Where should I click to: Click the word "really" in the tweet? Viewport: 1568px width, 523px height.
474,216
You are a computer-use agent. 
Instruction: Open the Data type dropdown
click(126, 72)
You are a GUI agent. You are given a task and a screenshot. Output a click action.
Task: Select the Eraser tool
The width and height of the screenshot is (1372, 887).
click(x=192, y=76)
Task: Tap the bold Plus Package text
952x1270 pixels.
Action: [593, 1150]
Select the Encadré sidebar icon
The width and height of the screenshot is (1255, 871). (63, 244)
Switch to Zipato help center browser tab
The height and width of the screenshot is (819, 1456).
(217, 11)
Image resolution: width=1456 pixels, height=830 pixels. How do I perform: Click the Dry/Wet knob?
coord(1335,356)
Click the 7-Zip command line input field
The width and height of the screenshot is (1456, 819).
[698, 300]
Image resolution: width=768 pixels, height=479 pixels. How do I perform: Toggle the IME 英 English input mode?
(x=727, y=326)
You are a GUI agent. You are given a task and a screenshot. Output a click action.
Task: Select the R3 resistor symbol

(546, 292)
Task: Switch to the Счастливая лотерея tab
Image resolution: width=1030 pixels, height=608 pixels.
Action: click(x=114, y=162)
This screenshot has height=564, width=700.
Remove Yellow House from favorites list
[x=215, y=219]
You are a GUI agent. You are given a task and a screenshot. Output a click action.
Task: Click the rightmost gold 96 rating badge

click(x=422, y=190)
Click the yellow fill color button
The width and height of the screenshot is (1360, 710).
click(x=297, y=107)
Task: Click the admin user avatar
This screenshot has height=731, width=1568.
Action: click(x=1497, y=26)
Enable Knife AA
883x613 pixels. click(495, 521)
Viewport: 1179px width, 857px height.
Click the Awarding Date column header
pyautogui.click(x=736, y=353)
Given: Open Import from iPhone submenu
++++++++
**Goal of the exercise:**
Could you change every "GUI agent" in the lines above to "screen assistant" and give all the lines back with nothing else altered?

**Worked answer:**
Where should I click to: Click the word "really" in the tweet? Viewport: 1568px width, 523px height.
474,216
You are a computer-use agent. 
Instruction: Open the Data type dropdown
click(126, 72)
You are a screen assistant. You are given a task and a screenshot. Output a click action.
Task: Select the Eraser tool
The width and height of the screenshot is (1372, 887).
click(x=192, y=76)
Task: Tap the bold Plus Package text
952x1270 pixels.
Action: [593, 1150]
Select the Encadré sidebar icon
The width and height of the screenshot is (1255, 871). (63, 244)
Switch to Zipato help center browser tab
The height and width of the screenshot is (819, 1456).
(217, 11)
Image resolution: width=1456 pixels, height=830 pixels. How do I perform: Click the Dry/Wet knob?
coord(1335,356)
Click the 7-Zip command line input field
The width and height of the screenshot is (1456, 819).
[698, 300]
Image resolution: width=768 pixels, height=479 pixels. How do I perform: Toggle the IME 英 English input mode?
(x=727, y=326)
You are a screen assistant. You are given a task and a screenshot. Output a click action.
Task: Select the R3 resistor symbol

(546, 292)
Task: Switch to the Счастливая лотерея tab
Image resolution: width=1030 pixels, height=608 pixels.
Action: click(x=114, y=162)
This screenshot has height=564, width=700.
Remove Yellow House from favorites list
[x=215, y=219]
You are a screen assistant. You are given a task and a screenshot. Output a click action.
Task: Click the rightmost gold 96 rating badge

click(x=422, y=190)
Click the yellow fill color button
The width and height of the screenshot is (1360, 710).
click(x=297, y=107)
Task: Click the admin user avatar
This screenshot has height=731, width=1568.
Action: click(x=1497, y=26)
Enable Knife AA
883x613 pixels. click(495, 521)
Viewport: 1179px width, 857px height.
Click the Awarding Date column header
pyautogui.click(x=736, y=353)
Given: Open Import from iPhone submenu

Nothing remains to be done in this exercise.